Was leider nicht heißt, daß man uns auch zur Kenntnis nimmt.
Zunächst werden wir in eine Art Aufenthaltstraum gebeten in dem
ein paar Vitrinen mit alten und neuen Stowas und Schauers stehen.
Zudem eine Kaffemaschine.
Die leider nicht funktioniert.
Schade, wäre nett gewesen, sich mal einen Kaffe zu machen, ohne
damit rechnen zu müssen, daß die Maschine umfällt.
Nach 1/2h erbarmt sich der ebenfalls anwesende firmeneigene Uhrmacher
und erklärt uns ein bißchen etwas zur Herstellung der Uhren,
speziell der Uhrengehäuse und des Artus Armbandes auf das man hier
sehr stolz ist.
Nach einiger Zeit verschwindet er, und wir werden für eine weitere
Stunde uns selbst überlassen.
Nachdem wir heute noch gut 200km zu fahren und auch sonst noch einiges
vorhaben, werden wir etwas unruhig.
Was wieder den Uhrmacher auf den Plan ruft.

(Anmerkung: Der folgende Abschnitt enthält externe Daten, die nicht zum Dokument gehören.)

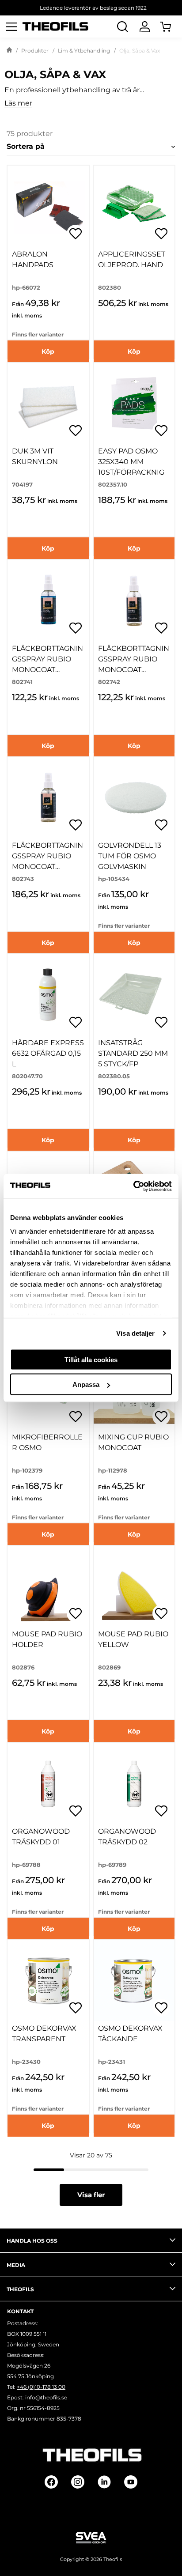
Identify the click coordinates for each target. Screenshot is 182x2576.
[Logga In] (144, 26)
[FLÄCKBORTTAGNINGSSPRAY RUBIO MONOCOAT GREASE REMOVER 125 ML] (48, 600)
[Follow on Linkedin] (104, 2482)
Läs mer (18, 103)
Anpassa (85, 1384)
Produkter (35, 50)
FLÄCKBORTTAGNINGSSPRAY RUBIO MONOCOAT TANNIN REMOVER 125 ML (47, 866)
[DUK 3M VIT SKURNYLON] (48, 403)
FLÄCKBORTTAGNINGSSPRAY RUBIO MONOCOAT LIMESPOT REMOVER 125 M (133, 669)
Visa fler (91, 2195)
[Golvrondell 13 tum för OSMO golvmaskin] (134, 798)
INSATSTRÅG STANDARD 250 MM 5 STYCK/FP (133, 1053)
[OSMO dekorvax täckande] (134, 1980)
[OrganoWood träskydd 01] (48, 1783)
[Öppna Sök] (122, 26)
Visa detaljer (135, 1333)
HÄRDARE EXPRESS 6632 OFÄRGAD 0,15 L (48, 1053)
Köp (48, 351)
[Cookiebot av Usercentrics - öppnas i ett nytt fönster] (133, 1186)
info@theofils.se (46, 2397)
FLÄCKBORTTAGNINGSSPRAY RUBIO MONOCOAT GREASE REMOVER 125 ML (47, 669)
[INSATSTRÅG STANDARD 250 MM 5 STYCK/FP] (134, 994)
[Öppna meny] (11, 26)
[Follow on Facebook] (51, 2482)
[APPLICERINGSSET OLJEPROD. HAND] (134, 206)
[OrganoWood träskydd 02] (134, 1783)
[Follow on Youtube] (131, 2482)
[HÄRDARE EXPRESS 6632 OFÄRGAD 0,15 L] (48, 994)
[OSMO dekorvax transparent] (48, 1980)
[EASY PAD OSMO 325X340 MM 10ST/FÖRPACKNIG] (134, 403)
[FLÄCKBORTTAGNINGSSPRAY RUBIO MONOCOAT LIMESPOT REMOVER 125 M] (134, 600)
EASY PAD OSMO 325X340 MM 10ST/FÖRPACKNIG (131, 461)
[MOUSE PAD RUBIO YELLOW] (134, 1586)
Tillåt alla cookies (91, 1359)
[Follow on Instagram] (77, 2482)
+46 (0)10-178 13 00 (41, 2386)
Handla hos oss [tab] (32, 2240)
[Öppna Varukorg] (171, 26)
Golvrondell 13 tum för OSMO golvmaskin (129, 856)
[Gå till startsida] (9, 51)
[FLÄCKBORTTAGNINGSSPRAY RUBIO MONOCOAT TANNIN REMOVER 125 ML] (48, 798)
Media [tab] (16, 2265)
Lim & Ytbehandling (84, 50)
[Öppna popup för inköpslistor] (75, 233)
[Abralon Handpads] (48, 206)
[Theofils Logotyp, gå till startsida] (56, 26)
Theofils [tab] (20, 2289)
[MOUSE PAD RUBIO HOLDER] (48, 1586)
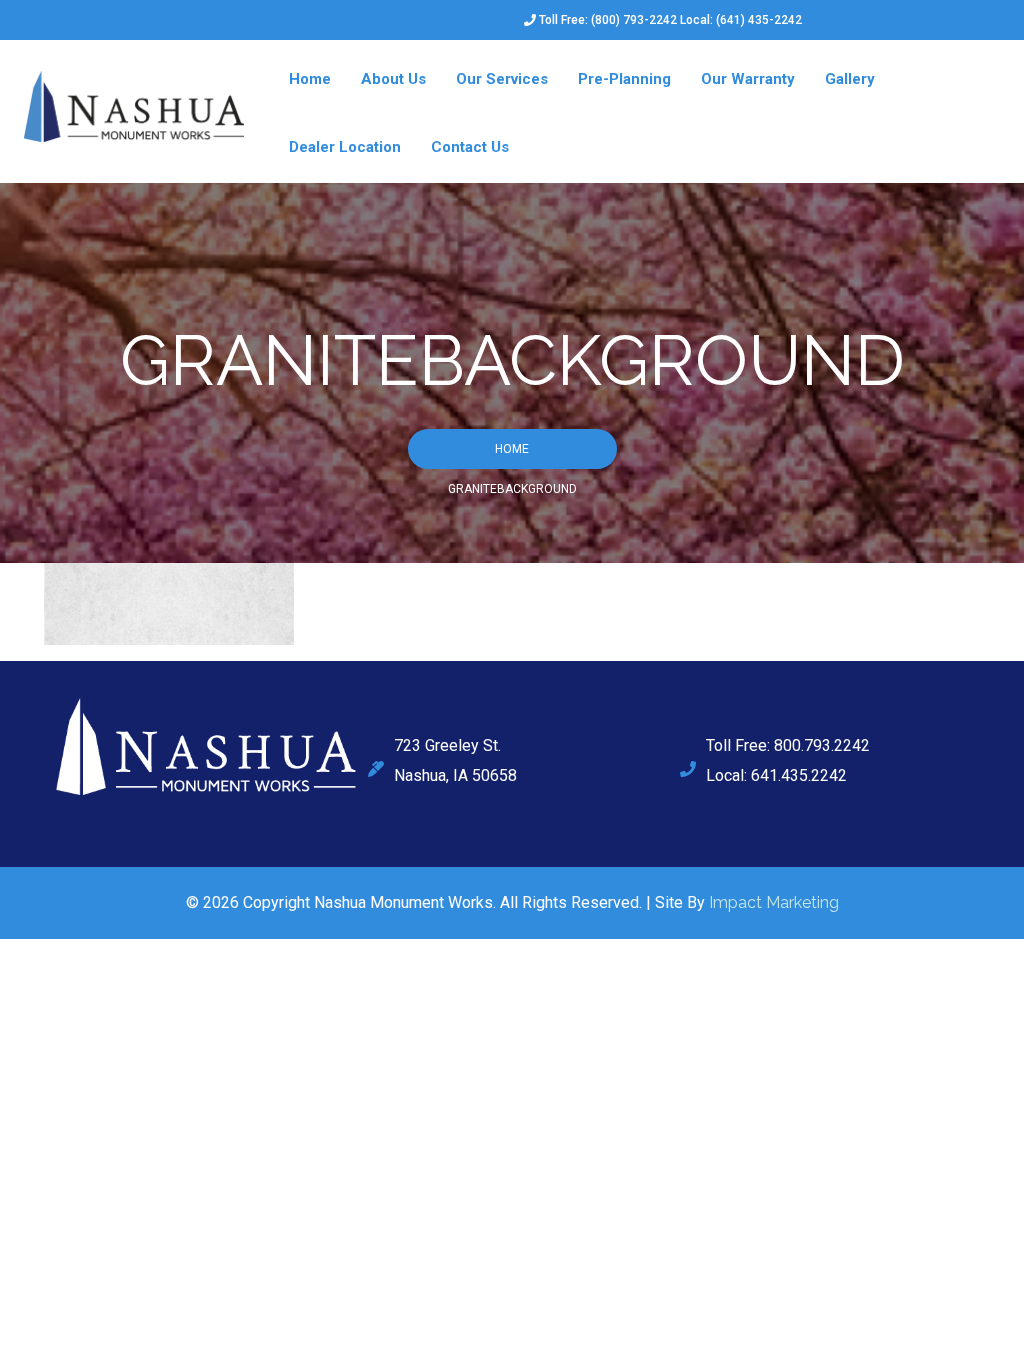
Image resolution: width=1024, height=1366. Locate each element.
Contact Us (470, 147)
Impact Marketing (774, 902)
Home (310, 79)
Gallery (850, 79)
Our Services (502, 79)
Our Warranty (748, 79)
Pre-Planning (624, 79)
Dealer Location (345, 147)
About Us (393, 79)
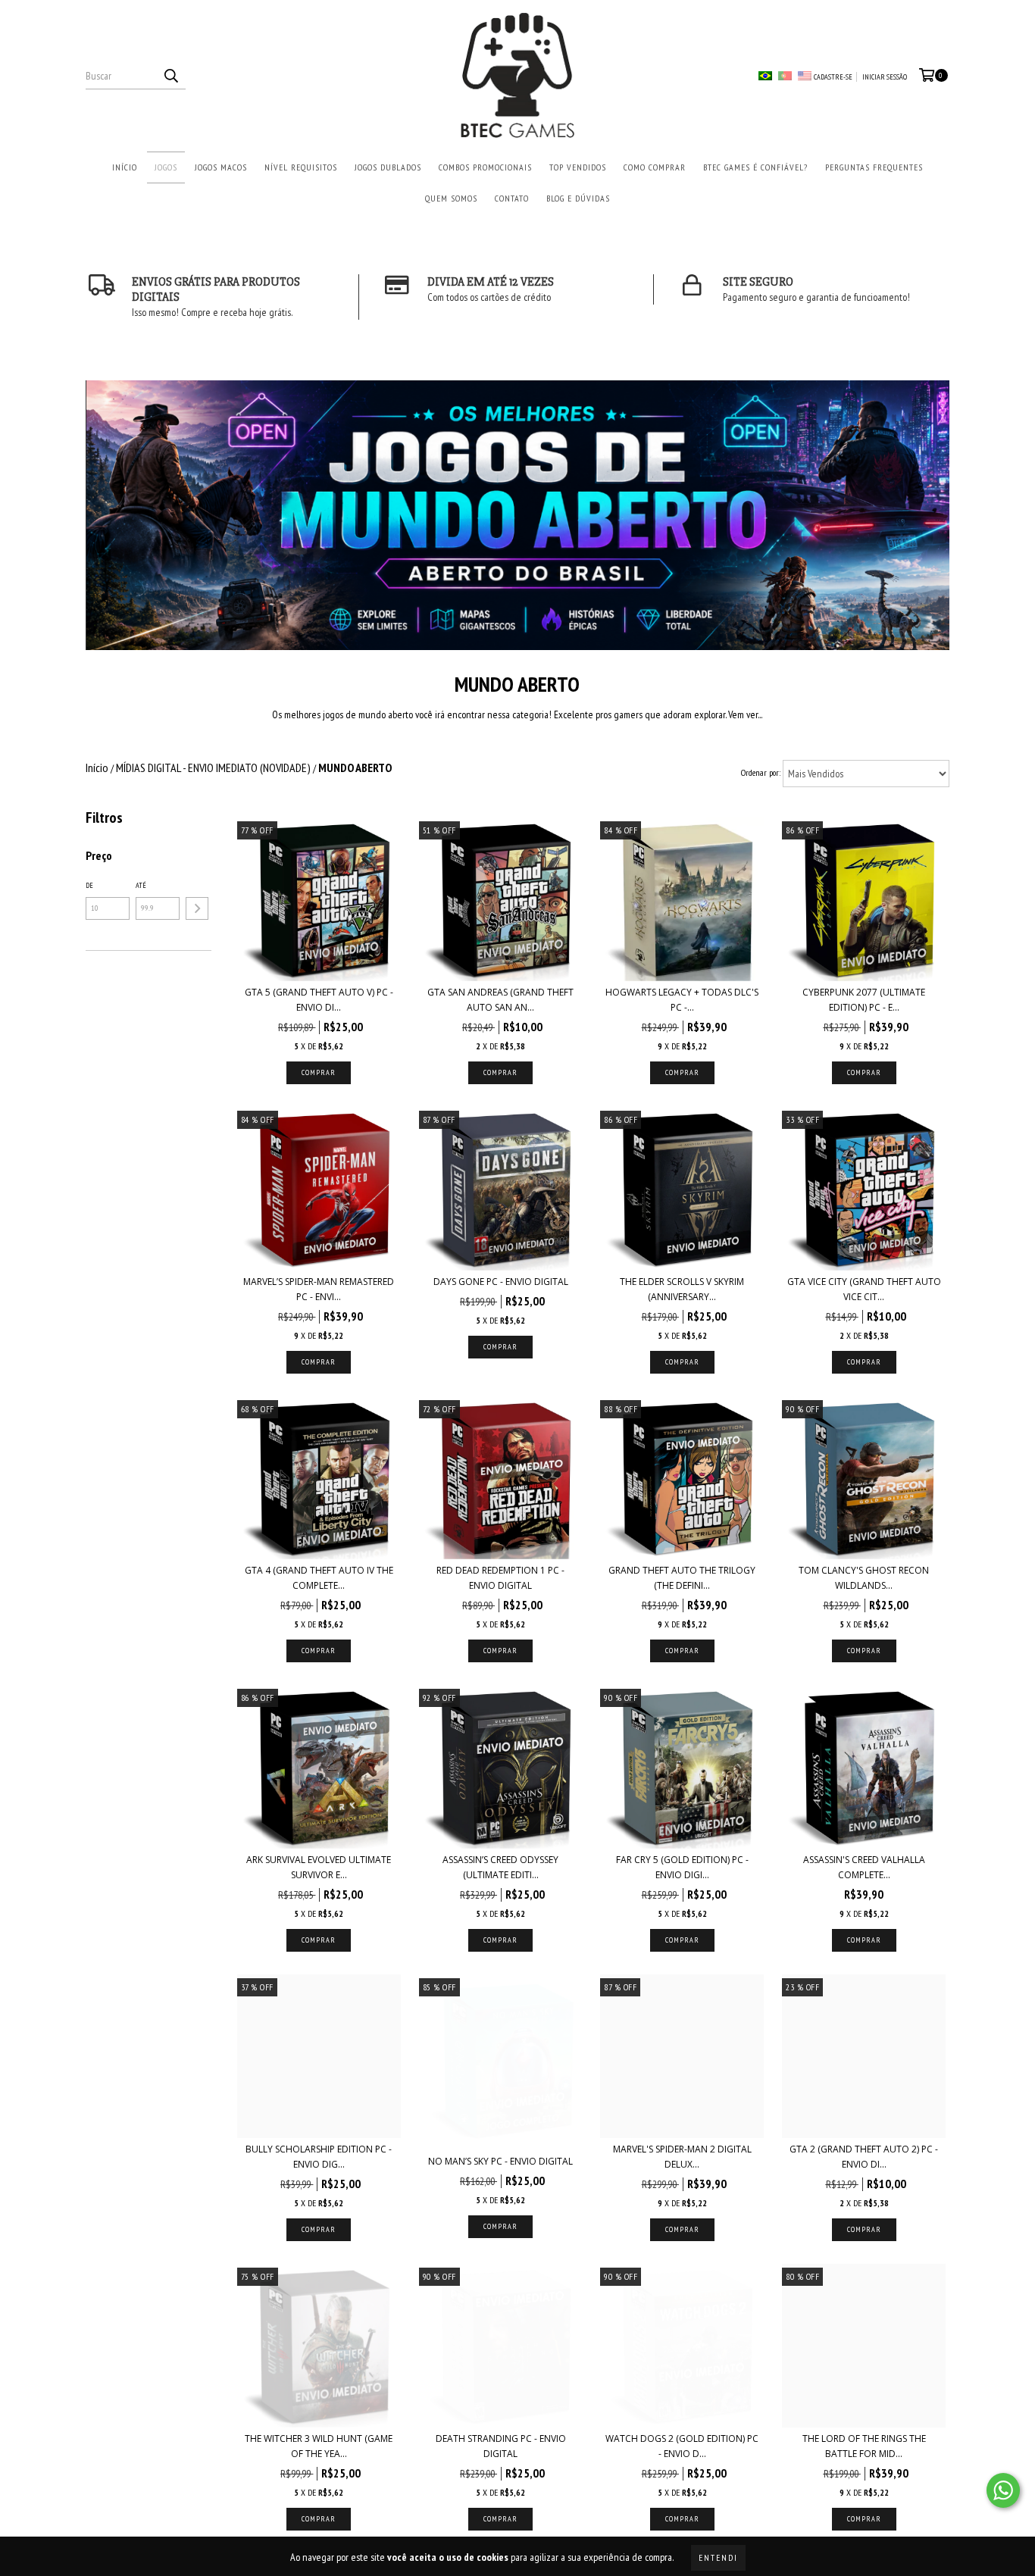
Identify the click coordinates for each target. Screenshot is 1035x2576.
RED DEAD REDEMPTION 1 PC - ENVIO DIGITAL (500, 1578)
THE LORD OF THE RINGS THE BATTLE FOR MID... (864, 2446)
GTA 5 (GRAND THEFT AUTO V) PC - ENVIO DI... (319, 1000)
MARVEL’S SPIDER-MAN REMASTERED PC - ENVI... (318, 1289)
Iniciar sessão (884, 77)
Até (141, 885)
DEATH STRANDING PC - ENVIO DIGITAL (501, 2446)
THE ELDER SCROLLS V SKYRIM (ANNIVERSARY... (682, 1289)
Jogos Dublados (388, 167)
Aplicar (197, 908)
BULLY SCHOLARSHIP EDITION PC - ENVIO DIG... (318, 2157)
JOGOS (166, 167)
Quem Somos (451, 198)
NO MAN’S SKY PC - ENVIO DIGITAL (500, 2161)
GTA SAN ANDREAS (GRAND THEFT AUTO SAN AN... (500, 1000)
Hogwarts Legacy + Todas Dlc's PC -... (681, 1000)
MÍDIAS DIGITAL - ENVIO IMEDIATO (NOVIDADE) (213, 767)
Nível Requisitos (300, 167)
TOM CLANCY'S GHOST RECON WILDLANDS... (864, 1578)
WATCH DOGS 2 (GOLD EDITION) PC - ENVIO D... (681, 2446)
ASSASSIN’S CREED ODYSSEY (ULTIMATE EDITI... (500, 1867)
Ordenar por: (760, 772)
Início (124, 167)
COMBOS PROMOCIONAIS (485, 167)
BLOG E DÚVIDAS (578, 198)
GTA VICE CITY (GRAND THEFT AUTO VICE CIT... (864, 1289)
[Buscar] (170, 75)
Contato (512, 198)
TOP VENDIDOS (577, 167)
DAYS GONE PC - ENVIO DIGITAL (500, 1281)
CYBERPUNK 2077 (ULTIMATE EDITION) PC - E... (863, 1000)
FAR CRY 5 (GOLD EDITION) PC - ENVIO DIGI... (682, 1867)
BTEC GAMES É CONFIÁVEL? (755, 167)
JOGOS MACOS (221, 167)
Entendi (718, 2557)
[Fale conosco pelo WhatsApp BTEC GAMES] (1003, 2490)
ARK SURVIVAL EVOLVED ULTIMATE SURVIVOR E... (318, 1867)
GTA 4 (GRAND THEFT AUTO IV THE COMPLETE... (319, 1578)
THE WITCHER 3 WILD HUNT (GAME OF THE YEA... (318, 2446)
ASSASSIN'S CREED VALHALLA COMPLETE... (864, 1867)
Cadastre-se (833, 77)
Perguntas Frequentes (874, 167)
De (89, 885)
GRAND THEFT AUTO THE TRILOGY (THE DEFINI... (681, 1578)
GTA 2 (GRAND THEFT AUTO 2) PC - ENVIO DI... (864, 2157)
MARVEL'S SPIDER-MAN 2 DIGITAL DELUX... (682, 2157)
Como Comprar (655, 167)
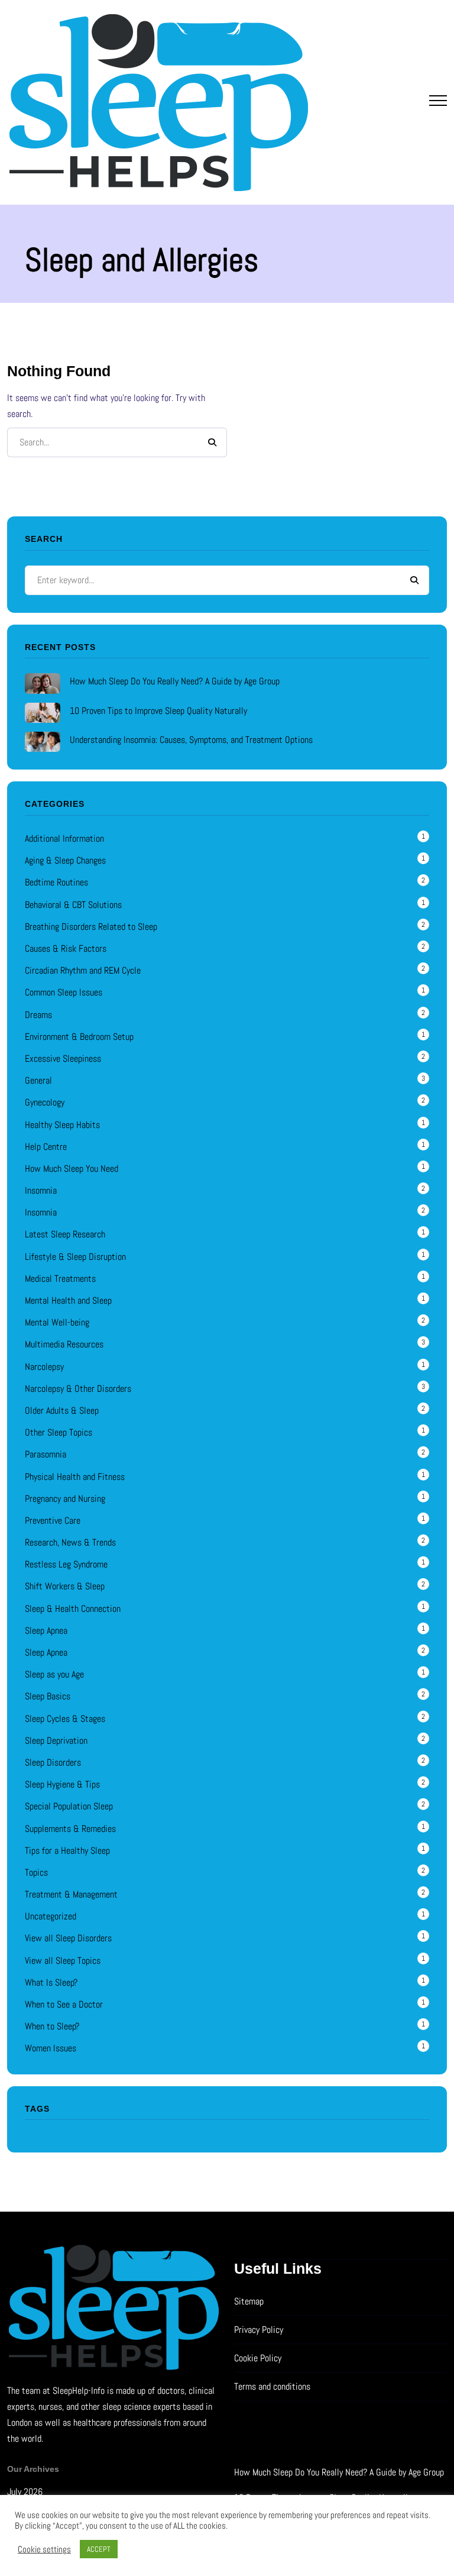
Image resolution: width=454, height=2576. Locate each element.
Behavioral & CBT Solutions (73, 904)
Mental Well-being (57, 1322)
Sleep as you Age (54, 1674)
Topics (36, 1872)
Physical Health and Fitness (75, 1476)
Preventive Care (52, 1520)
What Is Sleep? (51, 1982)
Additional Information (64, 838)
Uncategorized (50, 1916)
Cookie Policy (257, 2358)
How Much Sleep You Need (71, 1168)
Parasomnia (45, 1454)
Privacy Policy (258, 2329)
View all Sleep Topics (62, 1960)
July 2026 (25, 2491)
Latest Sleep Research (65, 1234)
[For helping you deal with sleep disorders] (158, 102)
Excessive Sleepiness (63, 1058)
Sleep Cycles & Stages (65, 1718)
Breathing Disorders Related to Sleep (91, 926)
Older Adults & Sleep (62, 1410)
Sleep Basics (47, 1696)
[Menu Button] (438, 102)
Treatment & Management (71, 1894)
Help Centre (46, 1146)
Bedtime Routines (56, 882)
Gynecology (44, 1102)
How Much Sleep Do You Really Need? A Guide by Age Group (175, 681)
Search (414, 580)
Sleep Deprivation (56, 1740)
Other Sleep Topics (58, 1432)
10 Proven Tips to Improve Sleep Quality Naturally (158, 710)
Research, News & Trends (70, 1542)
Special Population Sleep (69, 1806)
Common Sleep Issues (63, 992)
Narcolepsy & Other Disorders (78, 1388)
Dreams (38, 1015)
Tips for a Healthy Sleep (67, 1850)
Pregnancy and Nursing (65, 1498)
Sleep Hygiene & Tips (62, 1784)
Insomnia (41, 1190)
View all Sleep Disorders (68, 1938)
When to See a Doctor (64, 2004)
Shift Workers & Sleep (65, 1586)
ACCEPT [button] (99, 2549)
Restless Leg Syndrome (66, 1564)
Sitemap (249, 2301)
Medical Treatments (60, 1278)
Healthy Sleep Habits (62, 1125)
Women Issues (50, 2048)
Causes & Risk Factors (65, 948)
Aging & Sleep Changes (65, 860)
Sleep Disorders (53, 1762)
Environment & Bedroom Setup (79, 1036)
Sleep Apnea (46, 1630)
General (38, 1080)
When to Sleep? (52, 2026)
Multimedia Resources (64, 1344)
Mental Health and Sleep (68, 1300)
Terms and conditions (272, 2386)
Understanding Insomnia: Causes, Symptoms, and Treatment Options (191, 739)
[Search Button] (212, 442)
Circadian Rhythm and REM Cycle (83, 970)
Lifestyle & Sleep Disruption (75, 1256)
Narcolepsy (44, 1366)
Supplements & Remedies (70, 1828)
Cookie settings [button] (44, 2549)
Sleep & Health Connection (73, 1608)
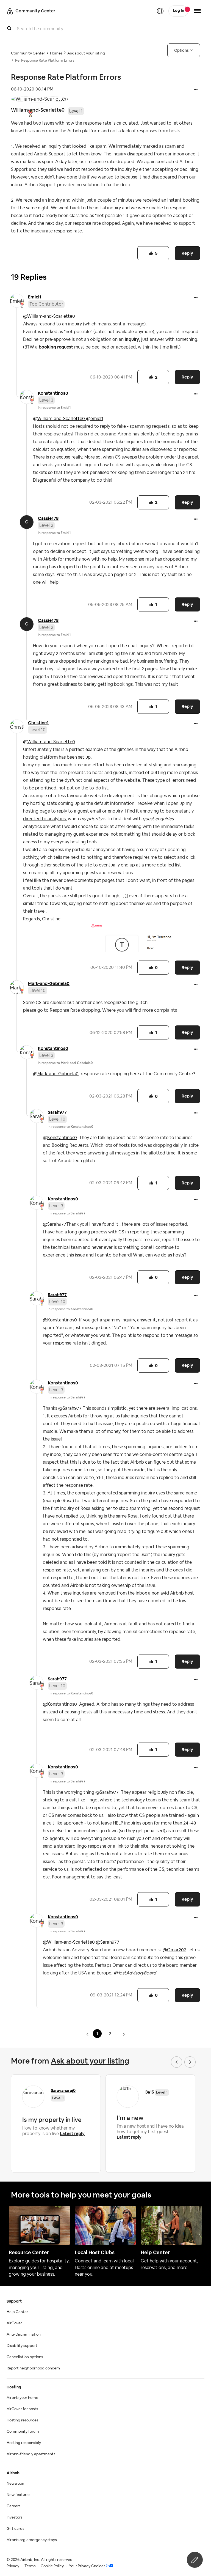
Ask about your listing (86, 53)
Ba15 (149, 2092)
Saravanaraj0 (63, 2090)
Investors (14, 2517)
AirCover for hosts (22, 2409)
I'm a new (130, 2118)
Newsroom (16, 2484)
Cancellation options (25, 2357)
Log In (178, 11)
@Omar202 (174, 1950)
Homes (56, 53)
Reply (187, 253)
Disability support (22, 2346)
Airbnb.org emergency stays (32, 2540)
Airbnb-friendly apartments (31, 2454)
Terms (29, 2566)
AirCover (14, 2323)
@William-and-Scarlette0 (49, 316)
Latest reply (72, 2133)
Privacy (13, 2566)
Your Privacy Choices (87, 2566)
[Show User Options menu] (197, 11)
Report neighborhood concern (33, 2368)
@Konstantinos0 (60, 1137)
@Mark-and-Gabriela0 (56, 1074)
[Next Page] (124, 2034)
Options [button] (181, 50)
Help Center (17, 2312)
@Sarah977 (54, 1224)
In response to (54, 407)
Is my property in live (52, 2120)
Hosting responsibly (24, 2443)
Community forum (23, 2432)
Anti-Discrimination (24, 2334)
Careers (13, 2506)
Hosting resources (22, 2420)
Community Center (28, 53)
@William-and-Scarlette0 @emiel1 (68, 418)
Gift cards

Interessant, daß in einer Firma die sich mit der Herstellung von
Uhren beschäftigt, der Uhrmacher scheinbar als einziger
abkömmlich ist, während sich alle anderen hinter ihren
Computern verkriechen.
Die Führung durch die Produktionsräume ist dann doch noch
interessant und als krönenden Abschluß dürfen wir uns
sogar noch selbst betätigen indem wir Gläser in Gehäuse
einsetzen und wieder entfernen.
Das war dann eigentlich noch sehr nett.
Allerdings nicht nett genug, um Andi seinen ursprünglichen Plan,
hier eine Uhr zu kaufen, in die Tat umsetzen zu lassen.
Spart er halt noch ein wenig und kauft sich eine Dornblueth.